BRASIL BENTO – Diário do Nordeste

O Papa Bento XVI, o erudito Joseph Ratzinger, chega quarta ao Brasil. Já conseguiu retocar a Basílica de Aparecida, santificar Frei Galvão como o primeiro santo genuinamente brasileiro e conversará com bispos latinos. A propósito: por que tanto santo europeu, poucos santos africanos e quase nenhum da América Latina. Talvez sigam Romanos 3:23: “Porque todos pecaram e destituídos estão da glória de Deus”. Por que, há 507 anos os brasileiros sofrem, fazem milagres para sobreviver, vivem sob governos parvos ou truculentos que fariam o Império Romano parecer o Paraíso, cultivam e professam a fé católica e, só agora, mediante ingerência política, é que se reconhece um único santo.

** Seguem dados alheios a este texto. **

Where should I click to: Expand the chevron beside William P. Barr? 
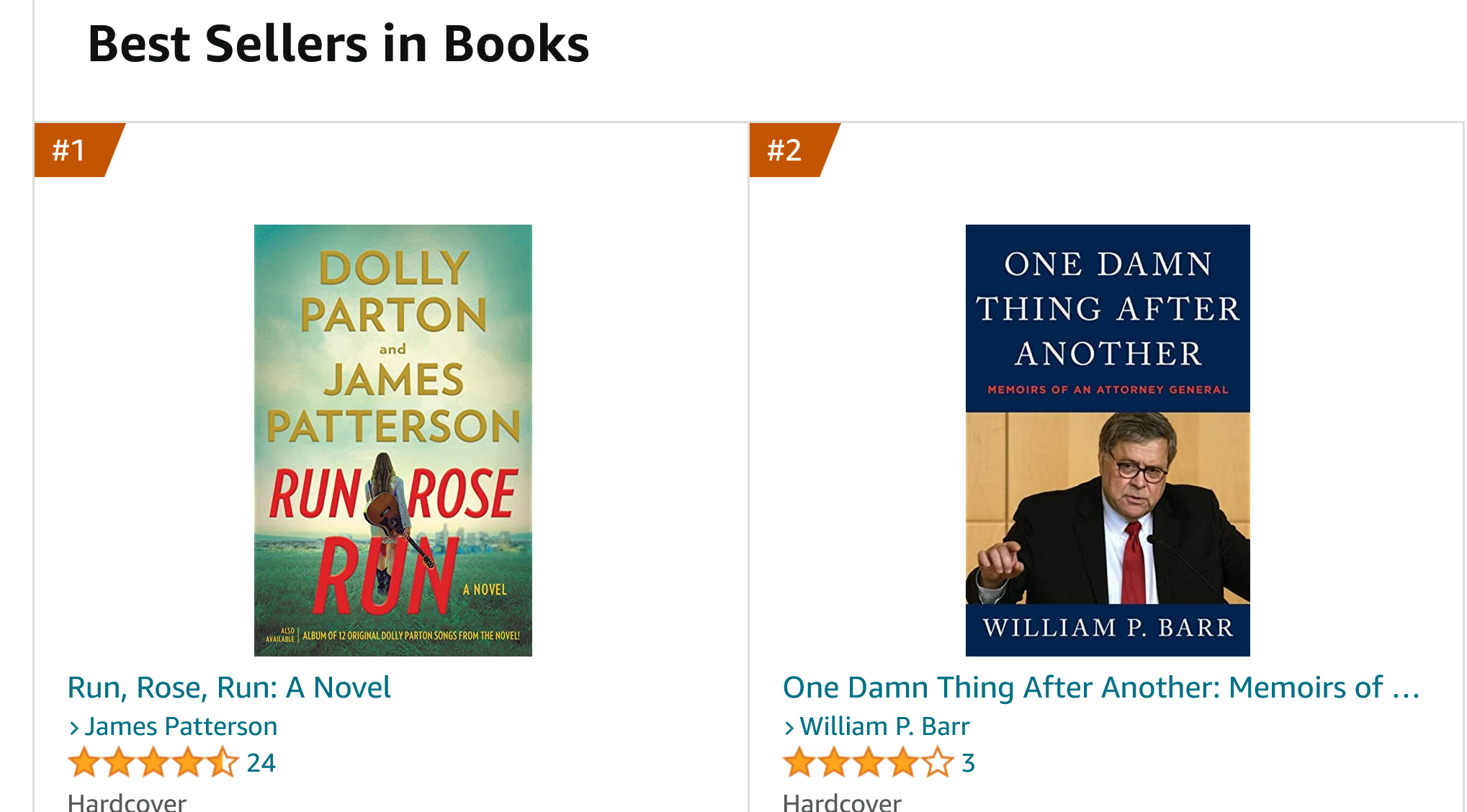(x=789, y=728)
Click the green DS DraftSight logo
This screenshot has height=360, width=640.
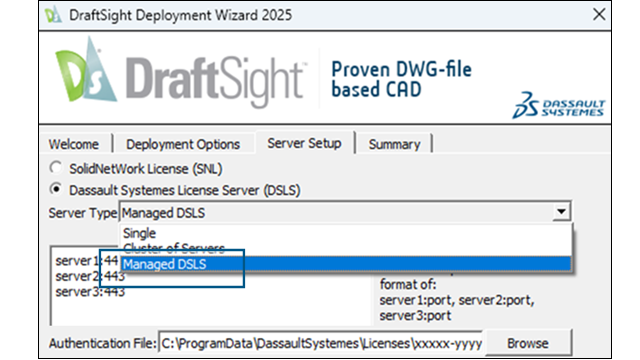coord(85,70)
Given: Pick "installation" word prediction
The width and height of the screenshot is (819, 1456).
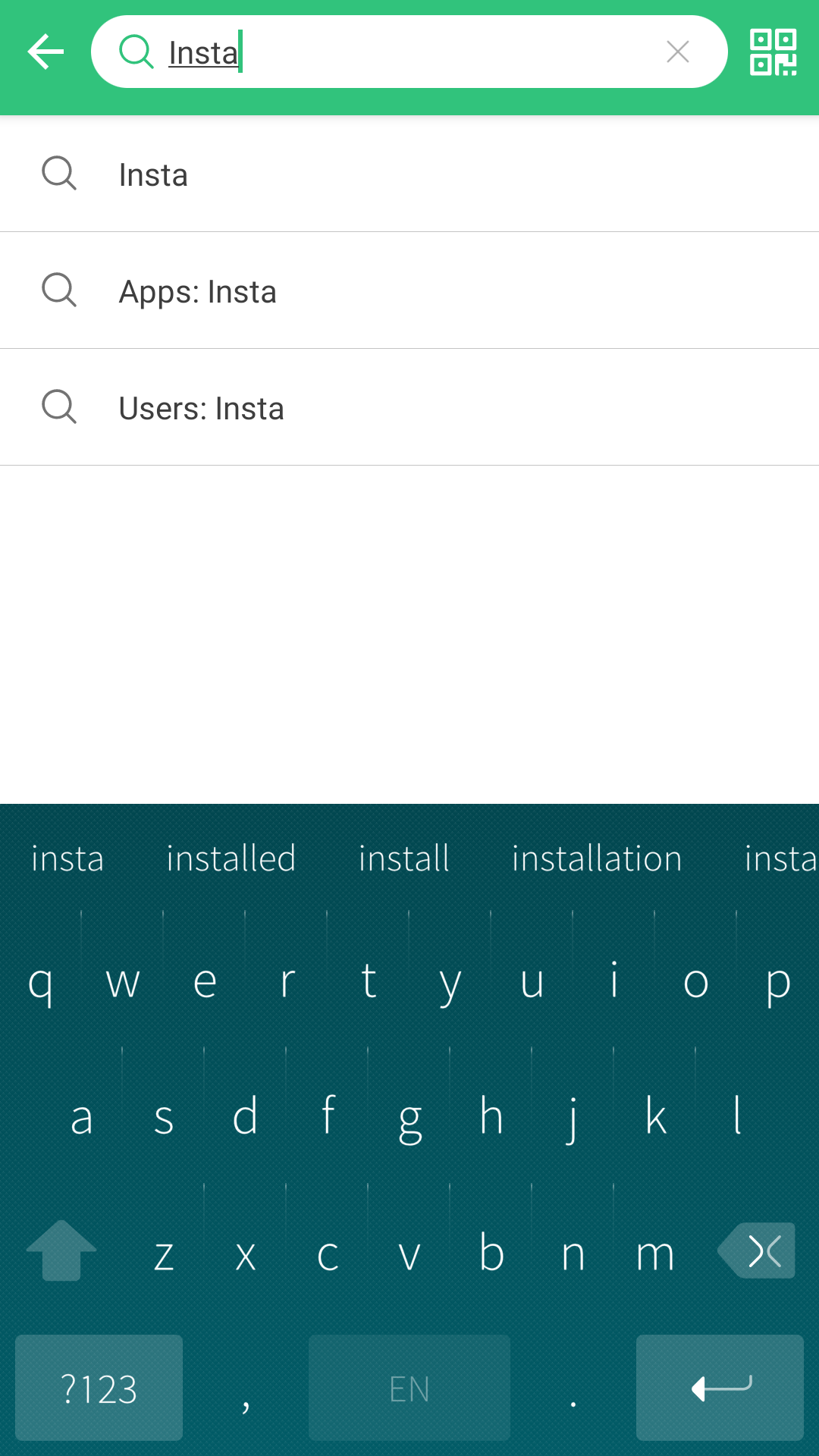Looking at the screenshot, I should click(x=597, y=859).
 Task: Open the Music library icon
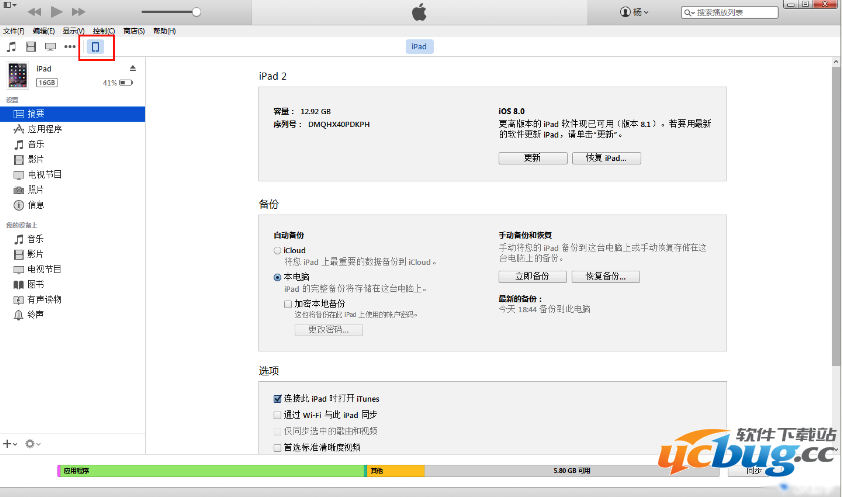point(11,47)
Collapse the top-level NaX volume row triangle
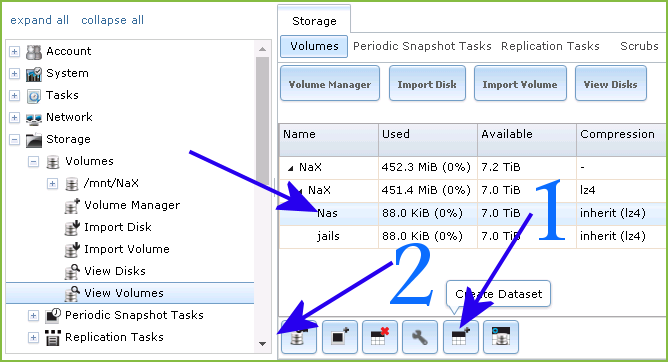668x362 pixels. tap(291, 168)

Frei Galvão certamente merece, mas não é possível que, entre milhões de brasileiros, nestes cinco séculos de Brasil, não se entreveja outras pessoas mortas com as condições exigidas pelo Vaticano. Mexendo em meus livros, descubro o Sacrosanctum Concililium, 32: “… não se fará acepção(distinção) de pessoas ou de classes sociais, quer nas ações litúrgicas, quer no ornato externo”. Um santo antigo, Tiago, dizia: “minha fé em Cristo não deve admitir acepção de pessoas. Assim, pois se entrarem em vossa reunião duas pessoas, uma trazendo um anel de ouro, ricamente vestida, e outra pobre, com suas roupas sujas, e derdes mais atenção à rica… não estais fazendo distinções em vosso coração?” Será que os teólogos e doutores do Vaticano estão atentos para isso? Será que nós somos apenas pobres pecadores, embora, por nossa religiosidade, tenhamos aprendido, desde cedo, a ser pagadores de promessas?
A resposta parece estar na palavra Roma. É lá, no pequeno Vaticano, em palácios, que a Igreja toma decisões com burocracia indiferente. Não valem o esforço e a fé de padre vivendo a Amazônia ou dando apoio a desvalidos dos sertões. É preciso milagre, algo sobrenatural. O milagre pode ser também lutar, não ceder a poderosos e ter vida santa, qualificadas por ações. Igreja é, sobretudo, assembleia, reunião que deve reunir iguais, o povo de Deus. Precisamos de mensagens novas e pouco discurso.

João Soares Neto,
cronista
CRÔNICA PUBLICADA NO DIÁRIO DO NORDESTE EM 05/05/2007.